╭─ TEXT PROVIDED
Screened codes validated as an MI also showed significant changes over time. The proportion of validated MIs screened from ICD-9 code 410 decreased over time, along with ICD-9 411. Validated MIs from ICD-9 codes 412 to 414 and the other screened codes tended to increase over time (P<0.001).
Treatment modalities for acute incident MI changed significantly over the years. In 1987 to 1990, 24% of patients received thrombolytic therapy, but by 1999 to 2002, this treatment was provided to only 10%. Those receiving percutaneous coronary intervention during the initial hospitalization increased from 16% of the population in 1987 to 90% to 34% in 1999 to 2002. Use of coronary artery bypass grafting was relatively stable during the course of the study.
Severity Indicators: Overall Results
The age-, sex-, and race-adjusted percent of incident MI cases with major ECG abnormalities decreased over time (Table 2 and Figure 2). The decline was significant in all categories of abnormalities and included an average change of −1.9%/y (95% CI, −2.6 to −1.1) in the proportion of events with an initial ST-segment elevation, −3.9%/y (95% CI, −5.2 to −2.5) in the proportion with a new Q wave, and −4.5%/y (95% CI, −5.5 to −3.4) in the proportion with any major Q wave. A statistically nonsignificant decrease in patients with a new subsequent ST-segment elevation was found (−1.5%/y). There was a nonsignificant increase of 2.7%/y in those with left bundle-branch block (P=0.124). By sex, there was an annual increase in left bundle branch of 7.3%/y for women (P=0.009) and a decrease of 1%/y for men (P=0.6510).
Overall, the percent of incident MI cases with abnormal biomarkers declined modestly but statistically significantly (−0.7%/y; 95% CI, −1.0 to −0.3). Maximum CK and CK-MB values declined significantly over time (−5.2%/y and −7.6%/y, respectively), whereas maximum troponin values showed a small decline that did not reach significance. Overall, the percent meeting criteria for definite MI declined significantly from 1987 to 2002 (−1.9%/y; 95% CI, −2.3 to −1.5), so correspondingly, the proportion with probable MI rose. The composite severity score, the PREDICT score, also declined modestly but statistically significantly (−0.2%/y; 95% CI, −0.2 to −0.1).
╰─
PROMPT: Name every treatment for acute incident MI mentioned in the passage on myocardial infarction trends above.
╭─ ENTRIES SUPPLIED
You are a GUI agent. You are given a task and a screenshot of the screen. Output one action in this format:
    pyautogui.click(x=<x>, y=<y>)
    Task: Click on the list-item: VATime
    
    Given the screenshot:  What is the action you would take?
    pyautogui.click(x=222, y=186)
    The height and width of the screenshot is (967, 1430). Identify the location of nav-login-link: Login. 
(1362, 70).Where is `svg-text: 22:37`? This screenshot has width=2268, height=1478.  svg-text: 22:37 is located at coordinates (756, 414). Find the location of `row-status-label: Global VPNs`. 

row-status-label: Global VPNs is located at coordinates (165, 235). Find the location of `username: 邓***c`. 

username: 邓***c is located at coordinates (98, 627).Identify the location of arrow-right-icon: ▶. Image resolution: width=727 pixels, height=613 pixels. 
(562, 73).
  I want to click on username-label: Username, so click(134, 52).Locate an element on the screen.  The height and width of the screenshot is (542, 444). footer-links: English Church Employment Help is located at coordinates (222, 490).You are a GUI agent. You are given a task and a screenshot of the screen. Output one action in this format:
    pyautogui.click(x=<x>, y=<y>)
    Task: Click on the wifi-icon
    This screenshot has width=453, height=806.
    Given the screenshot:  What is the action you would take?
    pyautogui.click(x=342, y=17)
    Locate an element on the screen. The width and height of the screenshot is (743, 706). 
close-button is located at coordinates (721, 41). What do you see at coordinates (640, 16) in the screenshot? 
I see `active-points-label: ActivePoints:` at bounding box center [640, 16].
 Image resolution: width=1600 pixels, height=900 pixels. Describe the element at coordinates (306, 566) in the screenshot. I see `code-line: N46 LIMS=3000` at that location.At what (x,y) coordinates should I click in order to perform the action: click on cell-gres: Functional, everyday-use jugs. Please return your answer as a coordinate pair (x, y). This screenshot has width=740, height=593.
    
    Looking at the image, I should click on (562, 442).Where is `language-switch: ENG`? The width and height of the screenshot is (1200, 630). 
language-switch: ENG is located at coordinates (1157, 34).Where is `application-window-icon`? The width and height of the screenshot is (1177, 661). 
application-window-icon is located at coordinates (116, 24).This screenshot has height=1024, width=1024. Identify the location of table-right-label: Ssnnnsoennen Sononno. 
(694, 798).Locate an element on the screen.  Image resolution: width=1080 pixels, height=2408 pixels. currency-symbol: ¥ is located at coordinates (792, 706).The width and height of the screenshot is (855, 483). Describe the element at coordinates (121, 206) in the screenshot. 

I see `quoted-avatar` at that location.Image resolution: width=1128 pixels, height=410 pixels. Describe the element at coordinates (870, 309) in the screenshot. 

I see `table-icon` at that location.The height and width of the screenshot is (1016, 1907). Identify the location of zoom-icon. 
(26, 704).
╰─
RESPONSE TO THIS EXERCISE: Thrombolytic therapy, percutaneous coronary intervention, and coronary artery bypass grafting.